## What to produce
Below are records; give the number of their lines that hold the word "agent", and write nothing more.

## Records provided
****
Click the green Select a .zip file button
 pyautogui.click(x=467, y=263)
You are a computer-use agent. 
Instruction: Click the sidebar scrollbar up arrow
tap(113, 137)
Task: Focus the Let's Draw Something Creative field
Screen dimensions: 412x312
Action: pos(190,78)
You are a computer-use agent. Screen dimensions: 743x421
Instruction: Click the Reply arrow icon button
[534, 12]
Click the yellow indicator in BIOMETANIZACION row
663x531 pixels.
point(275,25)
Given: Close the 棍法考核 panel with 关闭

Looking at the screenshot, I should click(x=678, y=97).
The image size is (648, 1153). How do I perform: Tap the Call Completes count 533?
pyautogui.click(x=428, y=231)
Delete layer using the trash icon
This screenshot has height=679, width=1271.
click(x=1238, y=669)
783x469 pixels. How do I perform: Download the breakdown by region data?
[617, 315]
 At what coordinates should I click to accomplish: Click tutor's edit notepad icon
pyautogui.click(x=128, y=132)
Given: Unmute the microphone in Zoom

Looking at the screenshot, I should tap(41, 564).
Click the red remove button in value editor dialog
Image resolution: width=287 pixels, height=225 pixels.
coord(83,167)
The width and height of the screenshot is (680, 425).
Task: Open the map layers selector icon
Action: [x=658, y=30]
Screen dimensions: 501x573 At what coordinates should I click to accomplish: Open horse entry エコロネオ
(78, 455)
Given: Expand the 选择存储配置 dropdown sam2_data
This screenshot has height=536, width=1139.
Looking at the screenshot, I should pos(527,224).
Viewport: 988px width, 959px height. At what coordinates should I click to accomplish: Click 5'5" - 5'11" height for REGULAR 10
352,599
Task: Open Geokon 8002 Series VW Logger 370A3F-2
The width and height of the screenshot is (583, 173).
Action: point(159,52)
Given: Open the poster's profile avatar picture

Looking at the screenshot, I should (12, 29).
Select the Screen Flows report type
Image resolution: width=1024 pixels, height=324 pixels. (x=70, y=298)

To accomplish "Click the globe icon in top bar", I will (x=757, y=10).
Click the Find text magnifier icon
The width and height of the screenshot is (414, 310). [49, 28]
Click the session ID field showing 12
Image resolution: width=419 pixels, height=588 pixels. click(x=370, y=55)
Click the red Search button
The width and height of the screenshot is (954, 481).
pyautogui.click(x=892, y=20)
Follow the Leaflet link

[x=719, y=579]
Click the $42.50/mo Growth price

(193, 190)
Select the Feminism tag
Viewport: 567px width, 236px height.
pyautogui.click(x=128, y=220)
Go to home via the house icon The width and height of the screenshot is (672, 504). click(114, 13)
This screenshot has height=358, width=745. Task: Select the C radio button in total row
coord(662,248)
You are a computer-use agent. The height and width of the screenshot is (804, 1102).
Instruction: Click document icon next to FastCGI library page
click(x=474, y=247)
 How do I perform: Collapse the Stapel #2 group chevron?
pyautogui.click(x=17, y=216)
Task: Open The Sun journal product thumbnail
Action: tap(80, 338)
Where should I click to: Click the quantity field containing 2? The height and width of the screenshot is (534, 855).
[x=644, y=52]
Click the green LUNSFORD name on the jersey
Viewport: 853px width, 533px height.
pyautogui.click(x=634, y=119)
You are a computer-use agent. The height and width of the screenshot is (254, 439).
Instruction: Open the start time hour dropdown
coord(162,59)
****
## Final answer
4